Commentaire de C. trav. Bruxelles, 12 juin 2024, R.G. 2023/AB/117

Mis en ligne le mercredi 13 novembre 2024


Cour du travail de Bruxelles, 12 juin 2024, R.G. 2023/AB/117

Terra Laboris

Résumé introductif

Pour ouvrir le droit au taux chef de famille, le paiement d’une pension alimentaire doit être prévu par un jugement ou des conventions de divorce et être effectif.

L’intervention du SECAL implique un mécanisme de subrogation.

Que ces paiements aient pour objet de régler des arriérés n’en modifie pas la qualification juridique de contribution alimentaire.

Exiger qu’il y ait correspondance entre la période couverte et la perception des allocations au taux majoré revient à ajouter à la réglementation une condition qu’elle ne contient pas.

Dispositions légales

  • Arrêté royal du 25 novembre 1991 portant réglementation du chômage – article 110
  • Arrêté royal du 24 janvier 2002 ayant modifié l’article 110 de l’arrêté royal du 25 novembre 1991 portant réglementation du chômage – article 1er .

Analyse

Faits de la cause

M. J. a bénéficié des allocations de chômage au taux réservé aux travailleurs ayant charge de famille depuis le 2 novembre 2011, sur la base d’une ordonnance du président du Tribunal de première instance de Bruxelles du 4 juillet 2011 le condamnant au paiement d’une somme de 100 € par mois pour sa fille.

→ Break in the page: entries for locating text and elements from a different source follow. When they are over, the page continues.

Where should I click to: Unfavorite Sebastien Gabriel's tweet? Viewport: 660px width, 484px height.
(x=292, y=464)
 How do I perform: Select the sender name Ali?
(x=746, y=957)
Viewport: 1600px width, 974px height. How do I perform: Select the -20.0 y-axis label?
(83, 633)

Par courrier du 1er mars 2022, l’ONEm l’a invité à prouver le paiement effectif de cette pension.

Il a transmis des extraits de compte prouvant quelques virements.

Il ne s’est pas présenté à la convocation de l’ONEm qui, par une décision du 24 mai 2022, l’a exclu du droit aux allocations comme travailleur ayant charge de famille depuis le 2 novembre 2011 et a prononcé une sanction administrative de 11 semaines.

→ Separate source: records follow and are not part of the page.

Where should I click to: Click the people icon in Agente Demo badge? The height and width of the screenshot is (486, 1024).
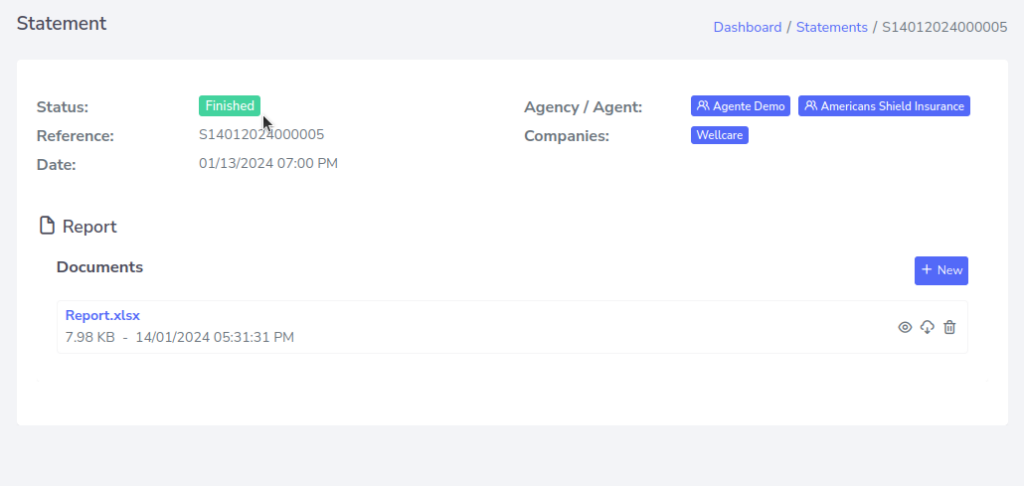[703, 106]
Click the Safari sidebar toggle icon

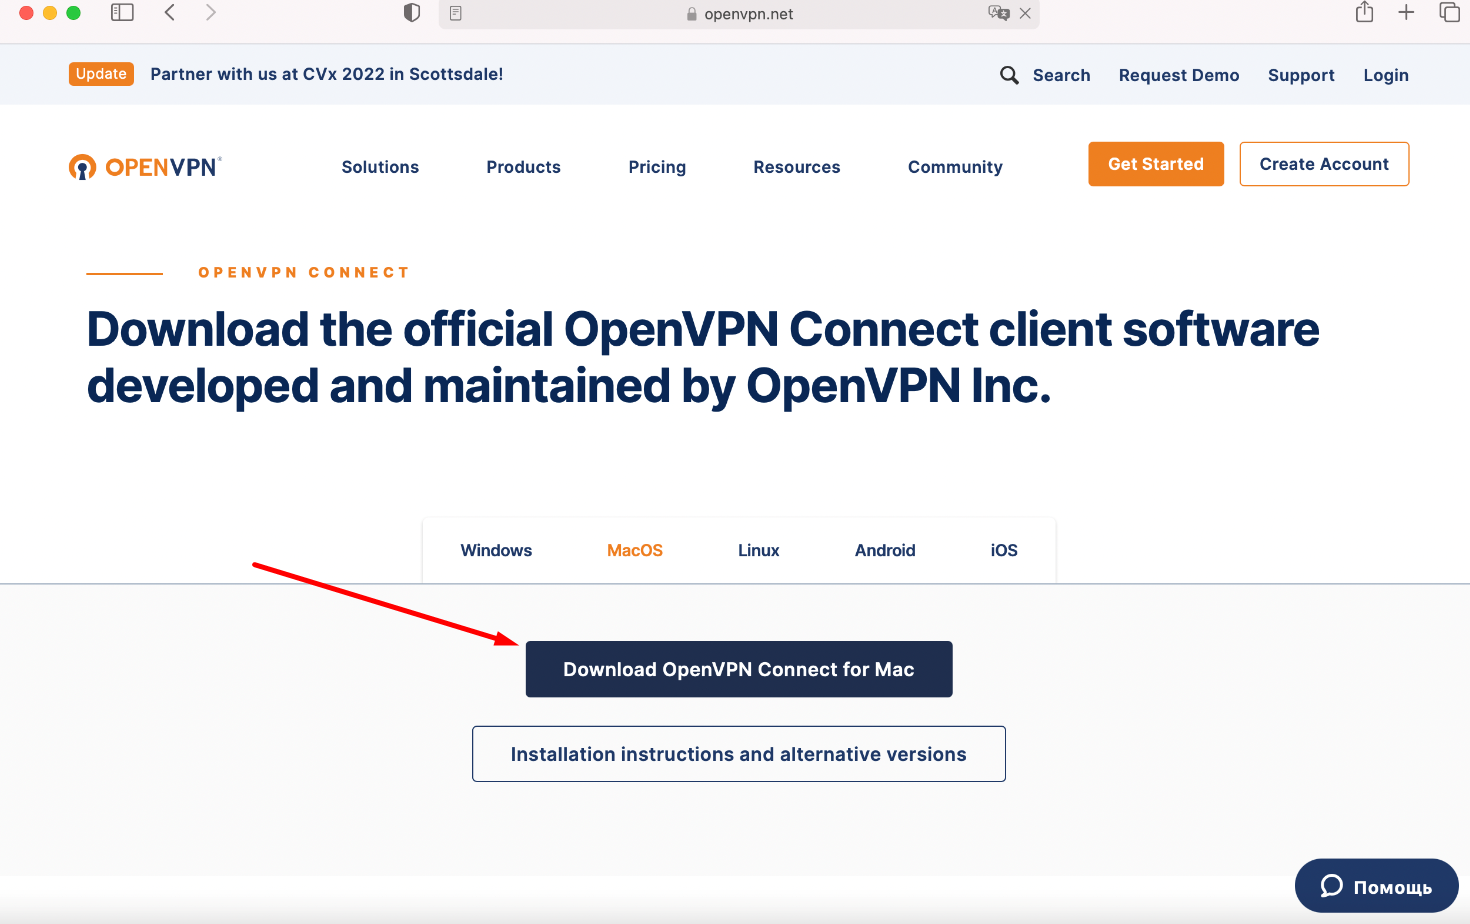click(122, 13)
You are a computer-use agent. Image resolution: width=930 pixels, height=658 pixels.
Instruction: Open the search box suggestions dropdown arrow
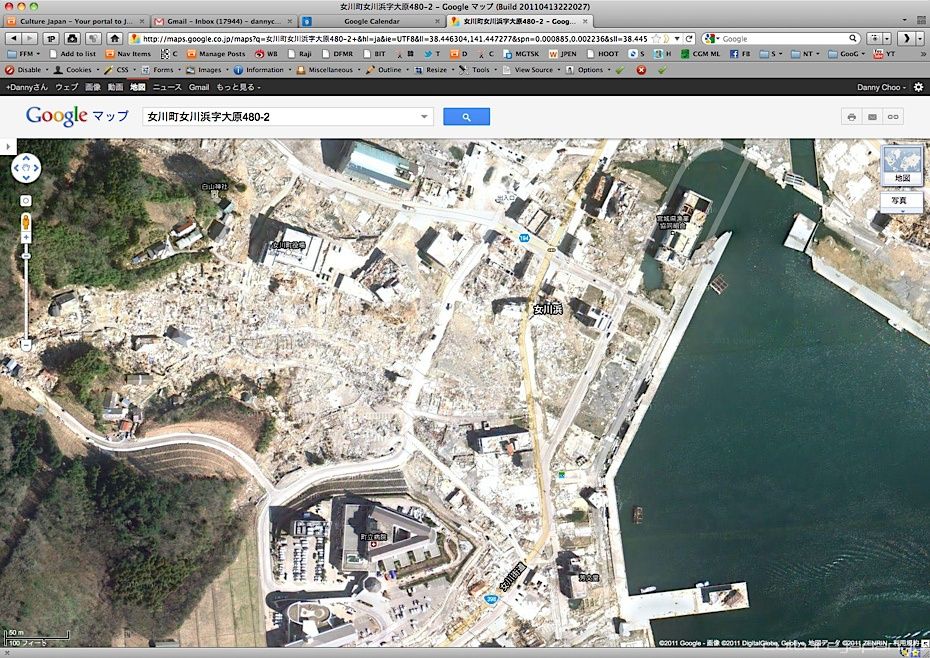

M. J. a ensuite transmis à l’ONEm la preuve de virements en faveur du SPF Finances, qui n’ont pas été considérés comme des paiements effectifs, s’agissant d’arriérés en faveur du SECAL.

La procédure

M. J. a introduit un recours recevable contre la décision du 24 mai 2022 devant le Tribunal du travail francophone de Bruxelles. L’ONEm a formé une demande reconventionnelle recevable.

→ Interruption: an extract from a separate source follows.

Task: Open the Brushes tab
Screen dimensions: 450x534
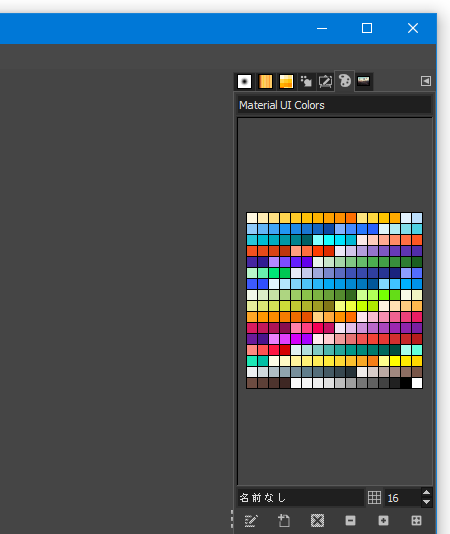Action: pyautogui.click(x=244, y=81)
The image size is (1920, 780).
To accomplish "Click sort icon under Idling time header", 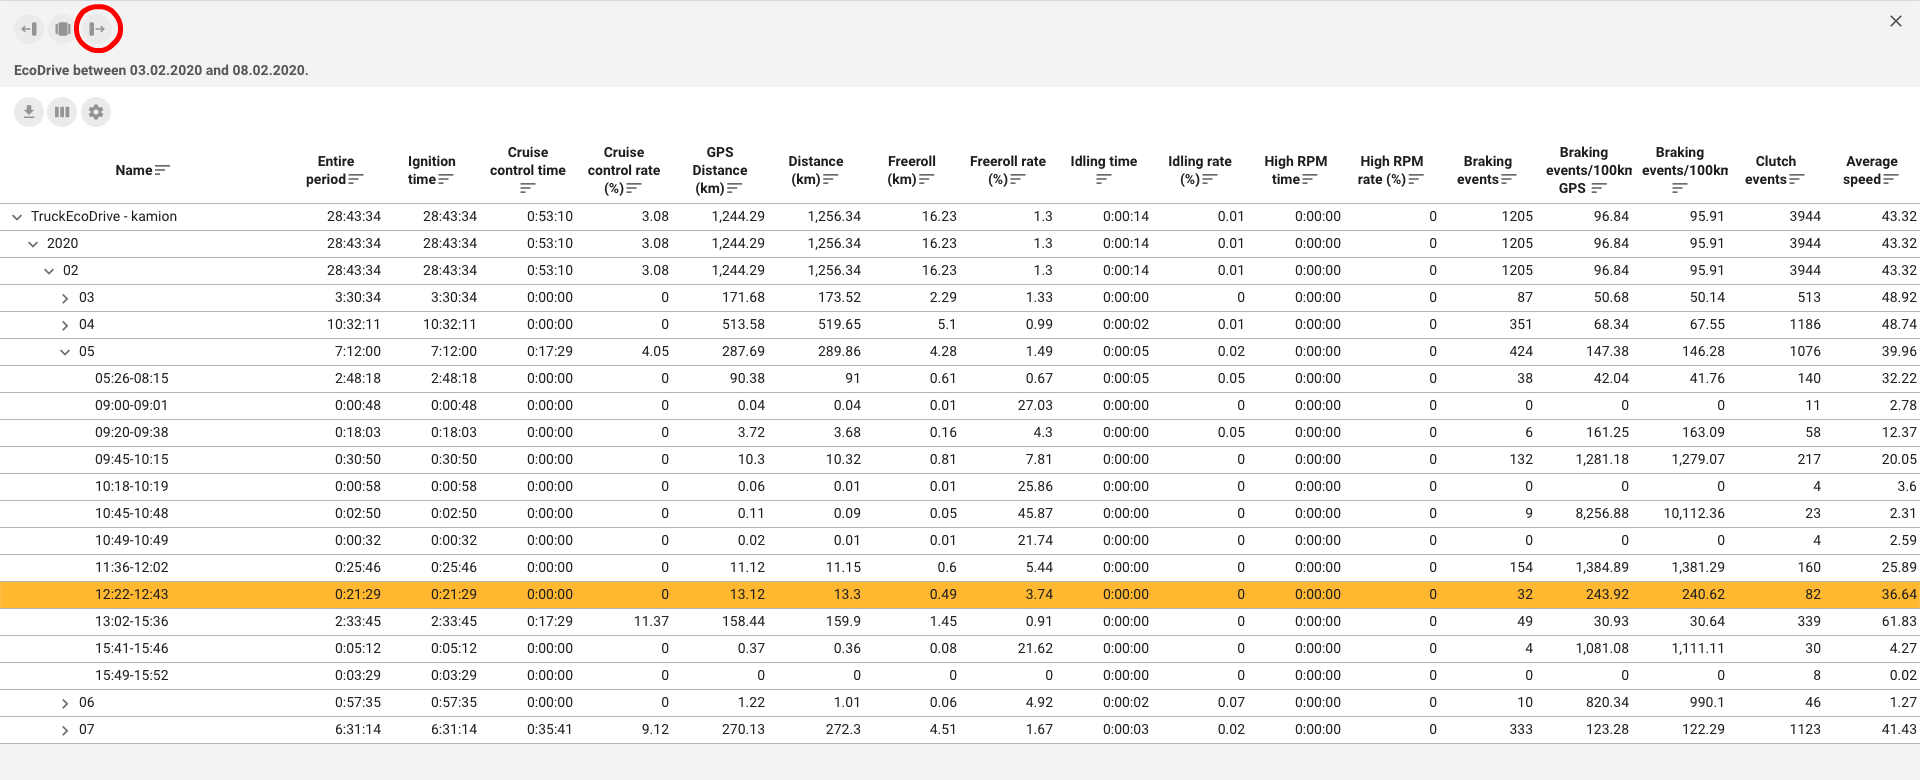I will click(1103, 180).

Par jugement du 11 janvier 2023, le tribunal a confirmé la décision sauf pour la sanction, transformée en avertissement, et a dit la demande reconventionnelle recevable et fondée.

Les demandes en appel

M. J. a formé contre ce jugement un appel recevable L’ONEm a introduit une demande reconventionnelle visant à obtenir la condamnation de M. J. au remboursement de l’indu et un appel incident visant au rétablissement de la sanction administrative de 11 semaines.

La décision commentée

L’arrêt rappelle que le paiement d’une pension alimentaire ne peut être pris en considération pour l’’attribution au chômeur de la qualité de chef de famille que s’il est fait sur la base d’un jugement ou d’un acte notarié et s’il est effectif, citant le Rapport au Roi relatif à l’arrêté royal du 24 janvier 2002 ayant modifié l’article 110 de l’arrêté royal du 25 novembre 1991, qui expose que l’objectif de ce taux majoré est de permettre au débiteur alimentaire de s’acquitter de son obligation.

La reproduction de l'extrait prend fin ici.